TASK TO CARRY OUT: Reproduce each of the entries below word for word.
#### SOURCE RECORDS ####
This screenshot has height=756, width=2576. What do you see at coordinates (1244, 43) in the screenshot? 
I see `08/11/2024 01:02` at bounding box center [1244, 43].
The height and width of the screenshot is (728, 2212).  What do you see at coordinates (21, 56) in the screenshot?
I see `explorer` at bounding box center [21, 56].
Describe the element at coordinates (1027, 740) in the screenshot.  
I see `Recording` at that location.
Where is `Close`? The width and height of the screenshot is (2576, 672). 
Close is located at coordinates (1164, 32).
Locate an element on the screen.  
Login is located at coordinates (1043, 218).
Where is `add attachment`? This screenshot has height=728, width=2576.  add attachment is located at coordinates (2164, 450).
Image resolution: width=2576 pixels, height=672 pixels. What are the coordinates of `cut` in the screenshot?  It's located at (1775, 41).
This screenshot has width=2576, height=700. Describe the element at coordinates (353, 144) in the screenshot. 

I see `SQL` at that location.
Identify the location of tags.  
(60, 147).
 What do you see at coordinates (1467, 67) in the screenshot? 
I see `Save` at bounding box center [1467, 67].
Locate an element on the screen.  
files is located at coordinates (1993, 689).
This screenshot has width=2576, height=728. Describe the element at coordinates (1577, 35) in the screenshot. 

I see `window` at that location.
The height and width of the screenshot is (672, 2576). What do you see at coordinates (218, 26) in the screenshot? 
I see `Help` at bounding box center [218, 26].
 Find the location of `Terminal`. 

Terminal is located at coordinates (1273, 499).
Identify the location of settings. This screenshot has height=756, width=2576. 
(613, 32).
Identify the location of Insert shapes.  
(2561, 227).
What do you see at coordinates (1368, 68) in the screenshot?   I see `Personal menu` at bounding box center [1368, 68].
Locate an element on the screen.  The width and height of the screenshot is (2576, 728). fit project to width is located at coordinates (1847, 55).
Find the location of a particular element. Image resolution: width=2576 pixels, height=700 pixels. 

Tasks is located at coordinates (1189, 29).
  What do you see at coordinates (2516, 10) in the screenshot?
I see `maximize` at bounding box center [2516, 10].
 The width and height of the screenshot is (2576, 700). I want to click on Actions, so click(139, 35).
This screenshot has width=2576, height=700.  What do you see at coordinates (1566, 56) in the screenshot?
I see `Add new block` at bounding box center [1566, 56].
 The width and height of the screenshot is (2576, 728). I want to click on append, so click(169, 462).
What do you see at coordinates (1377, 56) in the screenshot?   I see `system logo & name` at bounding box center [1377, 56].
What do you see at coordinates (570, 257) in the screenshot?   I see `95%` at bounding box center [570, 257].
####
RESPONSE TO THIS TASK:
This screenshot has height=756, width=2576. What do you see at coordinates (1244, 43) in the screenshot? 
I see `08/11/2024 01:02` at bounding box center [1244, 43].
The height and width of the screenshot is (728, 2212).  What do you see at coordinates (21, 56) in the screenshot?
I see `explorer` at bounding box center [21, 56].
Describe the element at coordinates (1027, 740) in the screenshot.  
I see `Recording` at that location.
Where is `Close`? The width and height of the screenshot is (2576, 672). 
Close is located at coordinates (1164, 32).
Locate an element on the screen.  
Login is located at coordinates (1043, 218).
Where is `add attachment`? This screenshot has height=728, width=2576.  add attachment is located at coordinates (2164, 450).
Image resolution: width=2576 pixels, height=672 pixels. What are the coordinates of `cut` in the screenshot?  It's located at (1775, 41).
This screenshot has width=2576, height=700. Describe the element at coordinates (353, 144) in the screenshot. 

I see `SQL` at that location.
Identify the location of tags.  
(60, 147).
 What do you see at coordinates (1467, 67) in the screenshot? 
I see `Save` at bounding box center [1467, 67].
Locate an element on the screen.  
files is located at coordinates (1993, 689).
This screenshot has width=2576, height=728. Describe the element at coordinates (1577, 35) in the screenshot. 

I see `window` at that location.
The height and width of the screenshot is (672, 2576). What do you see at coordinates (218, 26) in the screenshot? 
I see `Help` at bounding box center [218, 26].
 Find the location of `Terminal`. 

Terminal is located at coordinates (1273, 499).
Identify the location of settings. This screenshot has height=756, width=2576. 
(613, 32).
Identify the location of Insert shapes.  
(2561, 227).
What do you see at coordinates (1368, 68) in the screenshot?   I see `Personal menu` at bounding box center [1368, 68].
Locate an element on the screen.  The width and height of the screenshot is (2576, 728). fit project to width is located at coordinates (1847, 55).
Find the location of a particular element. Image resolution: width=2576 pixels, height=700 pixels. 

Tasks is located at coordinates (1189, 29).
  What do you see at coordinates (2516, 10) in the screenshot?
I see `maximize` at bounding box center [2516, 10].
 The width and height of the screenshot is (2576, 700). I want to click on Actions, so click(139, 35).
This screenshot has width=2576, height=700.  What do you see at coordinates (1566, 56) in the screenshot?
I see `Add new block` at bounding box center [1566, 56].
 The width and height of the screenshot is (2576, 728). I want to click on append, so click(169, 462).
What do you see at coordinates (1377, 56) in the screenshot?   I see `system logo & name` at bounding box center [1377, 56].
What do you see at coordinates (570, 257) in the screenshot?   I see `95%` at bounding box center [570, 257].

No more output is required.